Render the stretch from the start of the records through the line containing "Action: [x=525, y=466]" as a JSON list of strings, one string per line, leaving out any blank lines.
######
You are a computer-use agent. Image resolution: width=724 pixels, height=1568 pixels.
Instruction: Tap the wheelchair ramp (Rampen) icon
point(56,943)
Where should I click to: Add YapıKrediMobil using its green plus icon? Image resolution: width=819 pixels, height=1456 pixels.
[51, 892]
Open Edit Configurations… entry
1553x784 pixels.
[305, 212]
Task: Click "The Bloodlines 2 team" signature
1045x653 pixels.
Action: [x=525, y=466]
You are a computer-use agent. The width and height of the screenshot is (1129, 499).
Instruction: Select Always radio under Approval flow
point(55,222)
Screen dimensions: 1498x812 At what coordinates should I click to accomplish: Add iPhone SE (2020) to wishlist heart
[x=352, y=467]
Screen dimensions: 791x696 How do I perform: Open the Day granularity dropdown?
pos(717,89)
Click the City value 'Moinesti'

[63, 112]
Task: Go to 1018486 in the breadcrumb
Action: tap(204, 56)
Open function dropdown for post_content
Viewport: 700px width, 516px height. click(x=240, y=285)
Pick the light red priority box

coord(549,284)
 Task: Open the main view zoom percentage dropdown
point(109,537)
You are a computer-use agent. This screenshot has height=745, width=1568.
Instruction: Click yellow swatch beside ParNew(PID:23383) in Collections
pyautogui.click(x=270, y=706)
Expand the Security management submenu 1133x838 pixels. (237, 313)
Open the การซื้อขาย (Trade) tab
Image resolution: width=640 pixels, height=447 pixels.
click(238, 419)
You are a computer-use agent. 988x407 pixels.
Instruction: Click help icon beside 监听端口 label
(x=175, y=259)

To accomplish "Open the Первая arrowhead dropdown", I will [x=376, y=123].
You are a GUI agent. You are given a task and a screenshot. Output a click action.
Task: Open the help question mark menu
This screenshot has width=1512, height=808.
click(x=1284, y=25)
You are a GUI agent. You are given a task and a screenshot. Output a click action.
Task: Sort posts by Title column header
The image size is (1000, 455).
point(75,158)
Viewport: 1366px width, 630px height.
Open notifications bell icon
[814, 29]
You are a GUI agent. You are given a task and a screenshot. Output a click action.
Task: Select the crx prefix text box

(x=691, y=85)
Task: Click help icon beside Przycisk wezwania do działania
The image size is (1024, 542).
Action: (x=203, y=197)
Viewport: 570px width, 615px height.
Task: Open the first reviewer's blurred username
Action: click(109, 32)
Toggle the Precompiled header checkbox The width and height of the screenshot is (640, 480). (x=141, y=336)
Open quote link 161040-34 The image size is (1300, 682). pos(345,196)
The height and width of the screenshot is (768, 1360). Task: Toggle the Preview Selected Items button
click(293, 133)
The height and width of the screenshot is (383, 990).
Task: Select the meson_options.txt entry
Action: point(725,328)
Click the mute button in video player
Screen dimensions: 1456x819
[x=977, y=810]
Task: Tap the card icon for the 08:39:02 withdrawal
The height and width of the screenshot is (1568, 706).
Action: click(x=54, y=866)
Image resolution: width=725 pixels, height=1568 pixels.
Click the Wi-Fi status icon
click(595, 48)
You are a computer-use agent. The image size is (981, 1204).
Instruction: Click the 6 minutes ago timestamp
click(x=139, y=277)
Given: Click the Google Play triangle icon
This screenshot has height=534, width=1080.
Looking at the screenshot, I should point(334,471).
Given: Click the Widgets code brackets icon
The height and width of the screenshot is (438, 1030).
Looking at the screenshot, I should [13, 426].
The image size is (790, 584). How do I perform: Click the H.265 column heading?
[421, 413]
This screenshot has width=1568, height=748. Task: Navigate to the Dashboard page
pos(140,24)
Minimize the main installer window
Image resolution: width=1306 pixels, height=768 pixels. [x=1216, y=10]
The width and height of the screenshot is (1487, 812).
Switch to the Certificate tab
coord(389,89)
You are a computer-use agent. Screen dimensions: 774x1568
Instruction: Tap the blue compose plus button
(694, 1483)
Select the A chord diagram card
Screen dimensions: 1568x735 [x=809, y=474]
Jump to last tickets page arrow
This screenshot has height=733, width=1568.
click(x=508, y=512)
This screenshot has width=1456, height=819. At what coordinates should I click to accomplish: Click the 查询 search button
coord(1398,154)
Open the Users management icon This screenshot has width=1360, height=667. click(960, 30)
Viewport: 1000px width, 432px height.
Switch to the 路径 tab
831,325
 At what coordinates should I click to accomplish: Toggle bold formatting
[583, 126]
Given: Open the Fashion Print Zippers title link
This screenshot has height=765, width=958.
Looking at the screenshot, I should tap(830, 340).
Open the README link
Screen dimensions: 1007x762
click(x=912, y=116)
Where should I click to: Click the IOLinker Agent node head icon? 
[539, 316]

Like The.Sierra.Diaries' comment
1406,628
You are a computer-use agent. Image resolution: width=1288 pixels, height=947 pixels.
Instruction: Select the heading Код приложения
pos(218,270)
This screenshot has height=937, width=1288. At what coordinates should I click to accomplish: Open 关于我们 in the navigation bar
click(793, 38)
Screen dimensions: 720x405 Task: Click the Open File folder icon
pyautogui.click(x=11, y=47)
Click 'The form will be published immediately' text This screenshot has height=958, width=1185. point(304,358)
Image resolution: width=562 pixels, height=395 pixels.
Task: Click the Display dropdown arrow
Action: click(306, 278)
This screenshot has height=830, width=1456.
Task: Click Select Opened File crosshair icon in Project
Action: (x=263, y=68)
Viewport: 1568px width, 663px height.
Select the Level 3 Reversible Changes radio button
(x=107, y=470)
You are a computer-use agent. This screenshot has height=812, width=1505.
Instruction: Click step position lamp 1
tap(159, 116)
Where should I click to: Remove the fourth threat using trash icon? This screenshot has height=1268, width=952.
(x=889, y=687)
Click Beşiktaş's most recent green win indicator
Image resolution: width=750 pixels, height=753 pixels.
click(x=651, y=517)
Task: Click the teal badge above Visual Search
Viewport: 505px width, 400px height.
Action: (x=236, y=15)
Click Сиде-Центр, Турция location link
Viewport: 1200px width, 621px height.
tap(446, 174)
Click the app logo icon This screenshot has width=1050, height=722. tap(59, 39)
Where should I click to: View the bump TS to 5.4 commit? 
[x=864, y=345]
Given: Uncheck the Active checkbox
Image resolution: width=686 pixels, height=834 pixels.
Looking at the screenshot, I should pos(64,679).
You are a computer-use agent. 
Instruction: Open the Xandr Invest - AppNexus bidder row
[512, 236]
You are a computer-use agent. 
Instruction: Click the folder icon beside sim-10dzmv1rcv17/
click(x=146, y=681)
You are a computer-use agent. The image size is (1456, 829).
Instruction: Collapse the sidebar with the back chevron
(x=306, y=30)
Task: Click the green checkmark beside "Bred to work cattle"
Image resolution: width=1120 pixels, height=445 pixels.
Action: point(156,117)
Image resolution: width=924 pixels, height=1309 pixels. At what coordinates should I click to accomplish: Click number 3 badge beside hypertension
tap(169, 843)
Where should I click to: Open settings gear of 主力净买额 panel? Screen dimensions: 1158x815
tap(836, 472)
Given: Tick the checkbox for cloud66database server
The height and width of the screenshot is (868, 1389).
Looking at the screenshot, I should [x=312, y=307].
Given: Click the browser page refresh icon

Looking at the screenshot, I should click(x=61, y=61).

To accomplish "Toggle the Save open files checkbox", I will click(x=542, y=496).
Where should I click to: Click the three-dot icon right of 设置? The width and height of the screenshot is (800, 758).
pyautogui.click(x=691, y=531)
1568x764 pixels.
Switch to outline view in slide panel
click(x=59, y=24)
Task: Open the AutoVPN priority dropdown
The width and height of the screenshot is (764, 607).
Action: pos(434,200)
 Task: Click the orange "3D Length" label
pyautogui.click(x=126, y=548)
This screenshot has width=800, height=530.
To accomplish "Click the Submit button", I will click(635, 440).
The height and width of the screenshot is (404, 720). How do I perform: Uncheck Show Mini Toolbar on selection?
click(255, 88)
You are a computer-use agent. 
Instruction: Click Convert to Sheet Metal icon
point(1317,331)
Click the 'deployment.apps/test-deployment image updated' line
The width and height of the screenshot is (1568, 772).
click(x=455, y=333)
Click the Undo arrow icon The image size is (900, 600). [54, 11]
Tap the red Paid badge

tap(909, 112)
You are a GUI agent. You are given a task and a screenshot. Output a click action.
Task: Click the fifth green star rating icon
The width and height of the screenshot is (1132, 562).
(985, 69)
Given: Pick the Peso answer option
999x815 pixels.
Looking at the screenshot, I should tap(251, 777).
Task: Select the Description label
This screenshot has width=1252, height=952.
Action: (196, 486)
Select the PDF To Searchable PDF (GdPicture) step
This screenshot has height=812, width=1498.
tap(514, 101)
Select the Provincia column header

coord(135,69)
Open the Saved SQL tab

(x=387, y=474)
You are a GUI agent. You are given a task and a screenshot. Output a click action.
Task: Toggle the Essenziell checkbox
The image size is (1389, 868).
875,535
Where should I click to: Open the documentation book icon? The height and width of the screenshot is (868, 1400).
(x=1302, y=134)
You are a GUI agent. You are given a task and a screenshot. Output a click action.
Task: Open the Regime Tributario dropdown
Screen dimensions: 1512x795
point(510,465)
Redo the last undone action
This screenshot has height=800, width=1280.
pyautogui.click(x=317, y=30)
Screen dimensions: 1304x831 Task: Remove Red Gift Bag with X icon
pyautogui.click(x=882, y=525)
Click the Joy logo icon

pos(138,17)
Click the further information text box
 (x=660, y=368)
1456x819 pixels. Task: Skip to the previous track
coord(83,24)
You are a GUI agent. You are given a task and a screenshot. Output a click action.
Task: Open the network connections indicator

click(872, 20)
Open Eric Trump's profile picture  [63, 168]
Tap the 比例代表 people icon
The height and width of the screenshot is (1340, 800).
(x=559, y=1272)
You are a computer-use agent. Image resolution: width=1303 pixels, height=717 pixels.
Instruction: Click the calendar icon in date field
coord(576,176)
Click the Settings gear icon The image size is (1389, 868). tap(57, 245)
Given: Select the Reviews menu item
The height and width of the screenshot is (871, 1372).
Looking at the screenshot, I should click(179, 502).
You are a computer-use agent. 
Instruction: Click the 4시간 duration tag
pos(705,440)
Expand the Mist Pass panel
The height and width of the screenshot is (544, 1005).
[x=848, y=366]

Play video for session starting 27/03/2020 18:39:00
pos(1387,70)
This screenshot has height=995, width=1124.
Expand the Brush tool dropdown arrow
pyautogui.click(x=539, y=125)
######
= TASK RESPONSE =
[
  "You are a computer-use agent. Image resolution: width=724 pixels, height=1568 pixels.",
  "Instruction: Tap the wheelchair ramp (Rampen) icon",
  "point(56,943)",
  "Where should I click to: Add YapıKrediMobil using its green plus icon? Image resolution: width=819 pixels, height=1456 pixels.",
  "[51, 892]",
  "Open Edit Configurations… entry",
  "1553x784 pixels.",
  "[305, 212]",
  "Task: Click \"The Bloodlines 2 team\" signature",
  "1045x653 pixels.",
  "Action: [x=525, y=466]"
]